When you are satisfied with the results you are ready to export all maps from Mari using the export manager Channels->Export Manager
- mixing displacements in ZBrush
Before we use the exported displacement maps in 3ds Max we should apply more details in ZBrush. The importing process is covered in detail by artists on this site, so I will keep it to the minimum.
- import maps as alpha or texture and flip V
- copy and load them into the displacement tab
- adjust the intensity
- create a new layer per map and apply the displacements
You might want to keep the imported XYZ displacement maps on separate layers and leave them untouched. Instead of destroying their information you can create a “corrective” layer to clean up strong displacement information, like in my case on the XYZ secondary.
If you're missing details on some areas you can use a neat little trick to amplify existing details :
- create a new layer
- smooth out the areas that lack details
- set the layer to a negative value, done!
After I added a couple of detail layers with noises and hand sculpted informations I exported the displacement map as a 32bit exr in 8k.
PART 3 - SHADING AND SCENE SETUP
- The displacement composite
I used 3ds Max and VRay + VRayDisplacementMod + VRayALSurfaceMtl to render this character.
The XYZ displacement went under a lot of modifications by now, from puppet warp in Photoshop, to a cleanup in Mari and adding details in ZBrush.
But we don't have to stop there. Texturing XYZ offers tileable microskins which will help us to break up the specular highlights on some areas. Having clean undistorted UVs now gives us the opportunity to use these maps wherever we want - without the necessity to project them in 3d:
I used the composed 8k Displacement map from ZBrush as a base, reinforced the tertiary and micro details a bit more and added the XYZ microskin tiled textures on top at various masked areas.

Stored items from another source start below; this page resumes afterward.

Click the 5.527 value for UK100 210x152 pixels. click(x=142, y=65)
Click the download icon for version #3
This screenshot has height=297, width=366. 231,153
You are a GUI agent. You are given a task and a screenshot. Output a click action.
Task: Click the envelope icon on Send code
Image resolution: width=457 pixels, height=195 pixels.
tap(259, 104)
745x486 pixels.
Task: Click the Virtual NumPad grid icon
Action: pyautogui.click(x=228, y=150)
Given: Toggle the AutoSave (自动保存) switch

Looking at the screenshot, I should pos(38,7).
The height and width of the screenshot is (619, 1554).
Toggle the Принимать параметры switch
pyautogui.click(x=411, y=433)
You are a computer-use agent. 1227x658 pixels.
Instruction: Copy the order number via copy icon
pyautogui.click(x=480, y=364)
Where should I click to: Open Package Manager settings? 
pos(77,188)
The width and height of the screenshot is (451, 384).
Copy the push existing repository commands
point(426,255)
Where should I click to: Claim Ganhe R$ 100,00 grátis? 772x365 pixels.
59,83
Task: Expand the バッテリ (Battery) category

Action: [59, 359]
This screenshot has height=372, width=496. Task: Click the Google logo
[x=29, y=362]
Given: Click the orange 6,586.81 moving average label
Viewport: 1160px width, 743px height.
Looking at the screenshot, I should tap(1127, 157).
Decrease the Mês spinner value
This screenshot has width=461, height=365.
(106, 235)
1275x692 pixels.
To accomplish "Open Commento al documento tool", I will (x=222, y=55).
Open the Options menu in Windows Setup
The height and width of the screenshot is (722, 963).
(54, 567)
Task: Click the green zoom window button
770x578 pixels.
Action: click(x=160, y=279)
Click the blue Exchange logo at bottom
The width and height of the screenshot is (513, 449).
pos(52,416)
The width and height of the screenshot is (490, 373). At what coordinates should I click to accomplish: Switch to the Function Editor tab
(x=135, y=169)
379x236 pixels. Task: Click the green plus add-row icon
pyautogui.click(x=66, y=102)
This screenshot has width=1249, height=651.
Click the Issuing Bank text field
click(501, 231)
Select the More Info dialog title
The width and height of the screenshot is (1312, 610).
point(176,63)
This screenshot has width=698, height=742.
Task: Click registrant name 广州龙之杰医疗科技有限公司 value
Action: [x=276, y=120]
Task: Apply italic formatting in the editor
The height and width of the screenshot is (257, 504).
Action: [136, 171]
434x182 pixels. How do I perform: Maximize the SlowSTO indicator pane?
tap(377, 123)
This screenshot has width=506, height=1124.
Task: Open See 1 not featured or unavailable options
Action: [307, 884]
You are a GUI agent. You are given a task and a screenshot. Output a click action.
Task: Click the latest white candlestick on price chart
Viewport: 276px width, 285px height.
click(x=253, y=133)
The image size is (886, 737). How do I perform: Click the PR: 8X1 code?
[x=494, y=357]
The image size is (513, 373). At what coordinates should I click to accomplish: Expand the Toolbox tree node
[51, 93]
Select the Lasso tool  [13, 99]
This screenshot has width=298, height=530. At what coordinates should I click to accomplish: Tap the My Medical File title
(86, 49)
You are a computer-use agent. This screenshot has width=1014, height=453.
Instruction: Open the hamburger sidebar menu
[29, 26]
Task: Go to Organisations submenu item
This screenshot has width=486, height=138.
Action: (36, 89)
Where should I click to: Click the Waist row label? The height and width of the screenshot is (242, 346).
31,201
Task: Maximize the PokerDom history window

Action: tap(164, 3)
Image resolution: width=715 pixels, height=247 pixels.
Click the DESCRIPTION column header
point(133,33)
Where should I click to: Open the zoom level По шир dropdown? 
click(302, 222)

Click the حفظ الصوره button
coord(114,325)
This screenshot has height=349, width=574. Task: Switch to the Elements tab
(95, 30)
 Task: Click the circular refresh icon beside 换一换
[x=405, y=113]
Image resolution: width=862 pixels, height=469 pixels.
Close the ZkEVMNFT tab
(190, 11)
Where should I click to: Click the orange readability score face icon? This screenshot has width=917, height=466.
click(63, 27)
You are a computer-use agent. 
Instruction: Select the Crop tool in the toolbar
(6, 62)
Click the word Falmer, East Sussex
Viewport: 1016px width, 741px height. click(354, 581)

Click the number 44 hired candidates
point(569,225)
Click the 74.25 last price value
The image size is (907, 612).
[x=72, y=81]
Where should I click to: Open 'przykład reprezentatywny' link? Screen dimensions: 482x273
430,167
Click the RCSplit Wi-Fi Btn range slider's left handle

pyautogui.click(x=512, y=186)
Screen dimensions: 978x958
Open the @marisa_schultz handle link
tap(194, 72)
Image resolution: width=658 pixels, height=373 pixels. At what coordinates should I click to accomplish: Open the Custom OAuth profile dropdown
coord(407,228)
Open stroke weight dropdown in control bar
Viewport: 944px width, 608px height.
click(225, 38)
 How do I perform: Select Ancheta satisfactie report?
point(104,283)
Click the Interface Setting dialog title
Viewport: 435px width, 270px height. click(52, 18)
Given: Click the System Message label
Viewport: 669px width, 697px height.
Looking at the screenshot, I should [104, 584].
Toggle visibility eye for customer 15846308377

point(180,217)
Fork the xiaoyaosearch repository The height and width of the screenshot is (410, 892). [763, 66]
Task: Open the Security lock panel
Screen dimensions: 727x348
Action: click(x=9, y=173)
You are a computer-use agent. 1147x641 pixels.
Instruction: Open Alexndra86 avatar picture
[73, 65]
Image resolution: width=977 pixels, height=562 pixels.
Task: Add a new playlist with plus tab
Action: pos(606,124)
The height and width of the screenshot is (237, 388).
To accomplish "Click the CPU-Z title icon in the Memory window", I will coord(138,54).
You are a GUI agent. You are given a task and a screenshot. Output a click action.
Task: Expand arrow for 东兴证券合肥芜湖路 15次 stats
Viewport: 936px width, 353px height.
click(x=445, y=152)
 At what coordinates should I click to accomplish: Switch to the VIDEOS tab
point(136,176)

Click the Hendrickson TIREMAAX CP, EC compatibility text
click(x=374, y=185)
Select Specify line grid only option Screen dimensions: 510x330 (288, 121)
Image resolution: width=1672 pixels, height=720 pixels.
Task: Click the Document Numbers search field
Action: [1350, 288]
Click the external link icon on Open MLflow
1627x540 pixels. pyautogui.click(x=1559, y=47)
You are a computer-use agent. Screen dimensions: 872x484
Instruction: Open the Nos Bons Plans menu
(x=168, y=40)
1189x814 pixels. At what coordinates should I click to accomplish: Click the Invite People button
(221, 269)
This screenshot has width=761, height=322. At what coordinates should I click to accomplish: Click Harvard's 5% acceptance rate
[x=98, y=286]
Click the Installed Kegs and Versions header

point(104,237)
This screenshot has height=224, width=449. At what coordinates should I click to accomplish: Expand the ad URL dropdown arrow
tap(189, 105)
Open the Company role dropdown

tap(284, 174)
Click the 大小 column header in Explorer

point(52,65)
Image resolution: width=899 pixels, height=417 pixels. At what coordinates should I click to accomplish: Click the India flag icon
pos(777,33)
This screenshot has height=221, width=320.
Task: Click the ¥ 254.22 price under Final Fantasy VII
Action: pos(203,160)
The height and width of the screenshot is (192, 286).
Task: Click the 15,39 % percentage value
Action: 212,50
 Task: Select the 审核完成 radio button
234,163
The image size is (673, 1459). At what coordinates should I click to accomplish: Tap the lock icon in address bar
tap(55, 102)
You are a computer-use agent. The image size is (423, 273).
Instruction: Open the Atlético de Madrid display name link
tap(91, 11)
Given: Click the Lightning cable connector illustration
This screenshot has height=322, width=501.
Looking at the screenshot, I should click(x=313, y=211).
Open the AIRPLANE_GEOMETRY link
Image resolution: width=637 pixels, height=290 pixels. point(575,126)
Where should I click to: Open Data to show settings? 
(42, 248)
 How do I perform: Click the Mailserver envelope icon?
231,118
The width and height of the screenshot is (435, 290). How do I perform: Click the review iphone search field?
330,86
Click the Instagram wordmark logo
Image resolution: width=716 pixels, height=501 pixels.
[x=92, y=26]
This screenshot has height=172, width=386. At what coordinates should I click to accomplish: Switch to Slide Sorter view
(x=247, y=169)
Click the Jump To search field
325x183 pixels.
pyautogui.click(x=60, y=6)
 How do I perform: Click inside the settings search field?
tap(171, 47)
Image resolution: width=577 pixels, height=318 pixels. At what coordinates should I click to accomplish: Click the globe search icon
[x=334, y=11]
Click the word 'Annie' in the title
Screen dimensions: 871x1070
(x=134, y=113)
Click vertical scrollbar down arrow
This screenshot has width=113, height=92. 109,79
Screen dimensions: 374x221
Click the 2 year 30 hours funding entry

Make sure to shift the mid-value of the XYZ microskin textures by -0.5 to have it set at zero. This will give you the correct results when they are added to the ZBrush displacement map. More on that behalf: discover microskin
(Zbrush Displacement value lowered for demonstration purpose)
Adding XYZ microskins directly to your shader leads to a massive quality improvement and keeps the process flexible + leads to faster feedback. You therefore don't need to adjust maps in ZBrush or Mari again.
- the skin shader
To get the best results out of the VRayALSurfaceMtl I used 3 textures (sss-deep,mid,shallow) to emulate the various layers of human skin.
I also applied 2 specular maps to control the specular intensity. Skin shader models
simulate specular energy by dividing them into 2 specular lobes which can hold different gloss, IOR and BRDF parameters. Thus letting reflected light spread out more or less where it hits the surface. Both of those specular information will be added by the shader to result in a total specular.
The glossiness map authors only low-frequency details and supports the shader to emulate oily build-ups on the skin.
- the lights and studio
Following Westcott Lighting on Youtube helped me to grasp an idea of good portrait lighting.
Therefore I used a strong modifier as 1 key light (beauty dish mapped as hdr) and 2 rim lights (Softbox hdr). In Addition to that I placed 2 lights to brighten up the hair.
2 reflectors were used to fill the shadows on her neck and hair.
To control spill light and get a sharp edgy light transition from the cheeks to the front of the face I placed black flags to her sides and on the ground.
During this project I learned much more from wrinkles and pores of XYZ textures than by studying photos for hours. With scanned data at hand you can match the textures to your mesh and understand everything you wanted to know about skin details of any age and type.
Thanks to TexturingXYZ for the great content and giving me the opportunity to share my process with the community.
|We would like to thank Daniel for his helpful contribution.